Sunday, October 12, 2008

You Measure a Government by How Few People Need Help

In March, the Pew Research Center found that 56% of high school-educated white voters see newcomers as threatening, compared with less than a third of those with a college degree. White voters who haven't graduated from college, according to a Pew poll in September, were more than twice as likely to think Obama is Muslim as those who have. And not coincidentally, it is among these less educated white voters that McCain is strongest. Among non-Hispanic whites who have attended graduate school, according to Gallup this month, Obama leads McCain by 13 points. Among those with a high school diploma or less, he trails by 12.

Why is this significant? Well, white working class people make up about 55% of the electorate. That is why McCain and Obama are fighting so hard to attract these voters. McCain is trying to win them over by saying that Obama is an outsider who has nothing in common with you and Obama is telling them that electing George Bush to two terms in the White House has cost you jobs and money. While Bush isn't going to be on the ballot in November, Obama has done a masterful job of linking McCain and Bush.

In What's the Matter With Kansas?, Thomas Frank said that the working class whites were suffering from a form of derangement because they believed that their woes derived from the decline of traditional values—patriotism, organized religion, self-reliance, the heterosexual two-parent nuclear family, etc.—when the true source of its troubles is a set of economic policies that favors the rich. Republicans have come to win blue-collar votes in elections by portraying Democratic tolerance of racial and cultural diversity as depravity.

In an earlier post I mentioned that GOPAC, the Republican training ground, teaches GOP candidates to appeal to these fundamental values while not alienating independent voters in order to get into office. Once they are there, they set their conservative cultural agenda aside and concentrate on cutting taxes, reducing regulation, busting unions, and so forth. The white working class continues to fall for the bait-and-switch because the Democrats lack the courage to lure it back with appeal based on economy (fortunately for Obama, the GOP cannot win on socially conservative issues when the economy is this bad).

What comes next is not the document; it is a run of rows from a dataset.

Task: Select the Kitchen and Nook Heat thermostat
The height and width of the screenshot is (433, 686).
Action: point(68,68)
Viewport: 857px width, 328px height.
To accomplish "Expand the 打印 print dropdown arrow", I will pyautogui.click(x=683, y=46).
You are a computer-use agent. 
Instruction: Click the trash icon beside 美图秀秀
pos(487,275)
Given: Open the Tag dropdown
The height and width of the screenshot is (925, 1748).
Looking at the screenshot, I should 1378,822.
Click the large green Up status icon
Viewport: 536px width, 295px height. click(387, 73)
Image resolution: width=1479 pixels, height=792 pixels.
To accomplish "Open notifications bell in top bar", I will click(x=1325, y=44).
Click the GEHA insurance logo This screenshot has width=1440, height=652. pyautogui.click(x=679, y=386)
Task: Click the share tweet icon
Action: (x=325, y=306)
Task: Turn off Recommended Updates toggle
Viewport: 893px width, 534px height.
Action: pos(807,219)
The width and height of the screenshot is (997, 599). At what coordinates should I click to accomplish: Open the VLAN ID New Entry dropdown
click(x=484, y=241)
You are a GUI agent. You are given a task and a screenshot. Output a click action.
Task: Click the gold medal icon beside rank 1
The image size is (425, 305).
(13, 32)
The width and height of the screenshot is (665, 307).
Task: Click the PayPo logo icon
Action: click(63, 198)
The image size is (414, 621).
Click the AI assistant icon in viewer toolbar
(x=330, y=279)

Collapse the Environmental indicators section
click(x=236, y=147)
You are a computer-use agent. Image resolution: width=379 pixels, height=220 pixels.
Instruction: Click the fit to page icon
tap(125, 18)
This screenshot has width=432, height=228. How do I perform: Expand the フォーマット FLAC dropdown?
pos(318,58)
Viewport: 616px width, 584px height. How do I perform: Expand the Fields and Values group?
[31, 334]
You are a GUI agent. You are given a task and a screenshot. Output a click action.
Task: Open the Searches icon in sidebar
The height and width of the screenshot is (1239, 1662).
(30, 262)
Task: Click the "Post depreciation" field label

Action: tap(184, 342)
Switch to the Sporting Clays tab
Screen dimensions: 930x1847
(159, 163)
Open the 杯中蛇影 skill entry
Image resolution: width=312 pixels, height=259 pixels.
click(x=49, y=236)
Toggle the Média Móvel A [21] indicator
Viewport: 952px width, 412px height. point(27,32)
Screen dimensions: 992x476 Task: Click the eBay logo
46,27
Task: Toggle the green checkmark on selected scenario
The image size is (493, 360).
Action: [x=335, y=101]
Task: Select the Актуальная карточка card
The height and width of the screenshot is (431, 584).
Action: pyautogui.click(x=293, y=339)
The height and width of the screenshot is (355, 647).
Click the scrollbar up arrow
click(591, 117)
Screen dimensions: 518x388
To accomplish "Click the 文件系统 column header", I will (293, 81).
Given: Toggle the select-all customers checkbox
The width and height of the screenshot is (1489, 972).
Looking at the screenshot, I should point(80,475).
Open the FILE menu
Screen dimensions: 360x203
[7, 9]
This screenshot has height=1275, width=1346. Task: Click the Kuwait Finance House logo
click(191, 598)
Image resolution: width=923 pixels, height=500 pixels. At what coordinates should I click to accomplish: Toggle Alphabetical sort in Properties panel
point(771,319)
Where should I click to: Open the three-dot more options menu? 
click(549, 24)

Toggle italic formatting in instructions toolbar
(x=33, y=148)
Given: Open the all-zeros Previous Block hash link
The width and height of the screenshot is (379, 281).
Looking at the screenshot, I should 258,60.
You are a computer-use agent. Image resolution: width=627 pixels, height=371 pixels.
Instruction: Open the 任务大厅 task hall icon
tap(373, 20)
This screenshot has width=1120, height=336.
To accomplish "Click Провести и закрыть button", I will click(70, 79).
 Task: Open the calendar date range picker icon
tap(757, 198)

In their book, Grand New Party: How Republicans Can Win the Working Class and Save the American Dream, Ross Douthat and Reihan Salam point out that the most reliable Republican voters are socially conservative, suspicious of big business and favor a larger government role in helping families manage economic risk. But McCain and the GOP are nothing more than Milton Friedman disciples who work for the rich and he and they cannot change their stripes in the middle of a campaign (but they sure do try).

Obama does not need to win over the entire white working class to win this election. He simply needs to reduce the sizable deficits of Gore (17 points) and Kerry (23 points) within this group. And while Obama may be just another politician with great public speaking skills and incredible timing, his health care reform plan, alternative energy commitment and tax cuts to the middle class speak to me more than any shallow promises of the Republicans I have voted for in the past. Obama has ideas, not just platitudes.

Although my wife and I may no longer fall into the white working class, we are both from Iowa and were raised with the values that permeate this voting block. While there may be some who are racist, ignorant and intolerant, most of them simply want to provide for their families and have a good life.